━━━ Available records ━━━

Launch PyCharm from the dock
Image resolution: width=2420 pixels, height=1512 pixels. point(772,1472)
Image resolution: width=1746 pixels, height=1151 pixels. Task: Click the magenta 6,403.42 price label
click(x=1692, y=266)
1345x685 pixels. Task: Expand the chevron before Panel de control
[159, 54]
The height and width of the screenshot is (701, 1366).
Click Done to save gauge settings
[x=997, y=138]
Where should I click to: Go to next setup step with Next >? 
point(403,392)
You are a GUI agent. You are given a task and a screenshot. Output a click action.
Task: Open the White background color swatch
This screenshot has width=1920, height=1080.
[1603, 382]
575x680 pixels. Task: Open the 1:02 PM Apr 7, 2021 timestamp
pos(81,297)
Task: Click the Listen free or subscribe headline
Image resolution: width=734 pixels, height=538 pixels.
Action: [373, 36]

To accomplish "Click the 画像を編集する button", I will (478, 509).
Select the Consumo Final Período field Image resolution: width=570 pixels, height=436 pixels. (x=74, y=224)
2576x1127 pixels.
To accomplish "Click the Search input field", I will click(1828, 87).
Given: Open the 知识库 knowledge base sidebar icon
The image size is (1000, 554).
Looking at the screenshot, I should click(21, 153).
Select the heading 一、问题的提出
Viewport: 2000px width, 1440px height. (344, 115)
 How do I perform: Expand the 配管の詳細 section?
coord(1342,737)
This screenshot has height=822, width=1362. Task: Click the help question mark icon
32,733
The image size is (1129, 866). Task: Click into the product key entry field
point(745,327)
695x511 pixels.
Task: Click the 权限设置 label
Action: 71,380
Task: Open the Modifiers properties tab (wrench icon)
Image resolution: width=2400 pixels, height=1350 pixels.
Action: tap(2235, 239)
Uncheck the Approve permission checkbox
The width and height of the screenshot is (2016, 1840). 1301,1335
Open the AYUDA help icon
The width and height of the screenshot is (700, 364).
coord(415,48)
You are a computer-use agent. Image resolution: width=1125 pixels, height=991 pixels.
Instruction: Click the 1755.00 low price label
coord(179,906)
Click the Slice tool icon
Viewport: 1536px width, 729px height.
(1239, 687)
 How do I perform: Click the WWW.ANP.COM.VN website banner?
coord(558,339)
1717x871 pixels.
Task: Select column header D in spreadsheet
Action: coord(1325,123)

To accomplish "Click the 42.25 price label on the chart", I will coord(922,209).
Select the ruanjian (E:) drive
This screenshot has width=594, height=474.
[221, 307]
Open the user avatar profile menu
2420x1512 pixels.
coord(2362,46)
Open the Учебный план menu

━━━

Work to be completed: Rewrite the whole listing above, putting "price tag" in place of every "price label" and leaving everything else unchanged.

Expected output:
Launch PyCharm from the dock
Image resolution: width=2420 pixels, height=1512 pixels. point(772,1472)
Image resolution: width=1746 pixels, height=1151 pixels. Task: Click the magenta 6,403.42 price tag
click(x=1692, y=266)
1345x685 pixels. Task: Expand the chevron before Panel de control
[159, 54]
The height and width of the screenshot is (701, 1366).
Click Done to save gauge settings
[x=997, y=138]
Where should I click to: Go to next setup step with Next >? 
point(403,392)
You are a GUI agent. You are given a task and a screenshot. Output a click action.
Task: Open the White background color swatch
This screenshot has width=1920, height=1080.
[1603, 382]
575x680 pixels. Task: Open the 1:02 PM Apr 7, 2021 timestamp
pos(81,297)
Task: Click the Listen free or subscribe headline
Image resolution: width=734 pixels, height=538 pixels.
Action: [373, 36]

To accomplish "Click the 画像を編集する button", I will (478, 509).
Select the Consumo Final Período field Image resolution: width=570 pixels, height=436 pixels. (x=74, y=224)
2576x1127 pixels.
To accomplish "Click the Search input field", I will click(1828, 87).
Given: Open the 知识库 knowledge base sidebar icon
The image size is (1000, 554).
Looking at the screenshot, I should click(21, 153).
Select the heading 一、问题的提出
Viewport: 2000px width, 1440px height. (344, 115)
 How do I perform: Expand the 配管の詳細 section?
coord(1342,737)
This screenshot has height=822, width=1362. Task: Click the help question mark icon
32,733
The image size is (1129, 866). Task: Click into the product key entry field
point(745,327)
695x511 pixels.
Task: Click the 权限设置 label
Action: 71,380
Task: Open the Modifiers properties tab (wrench icon)
Image resolution: width=2400 pixels, height=1350 pixels.
Action: tap(2235, 239)
Uncheck the Approve permission checkbox
The width and height of the screenshot is (2016, 1840). 1301,1335
Open the AYUDA help icon
The width and height of the screenshot is (700, 364).
coord(415,48)
You are a computer-use agent. Image resolution: width=1125 pixels, height=991 pixels.
Instruction: Click the 1755.00 low price tag
coord(179,906)
Click the Slice tool icon
Viewport: 1536px width, 729px height.
(1239, 687)
 How do I perform: Click the WWW.ANP.COM.VN website banner?
coord(558,339)
1717x871 pixels.
Task: Select column header D in spreadsheet
Action: coord(1325,123)

To accomplish "Click the 42.25 price tag on the chart", I will coord(922,209).
Select the ruanjian (E:) drive
This screenshot has width=594, height=474.
[221, 307]
Open the user avatar profile menu
2420x1512 pixels.
coord(2362,46)
Open the Учебный план menu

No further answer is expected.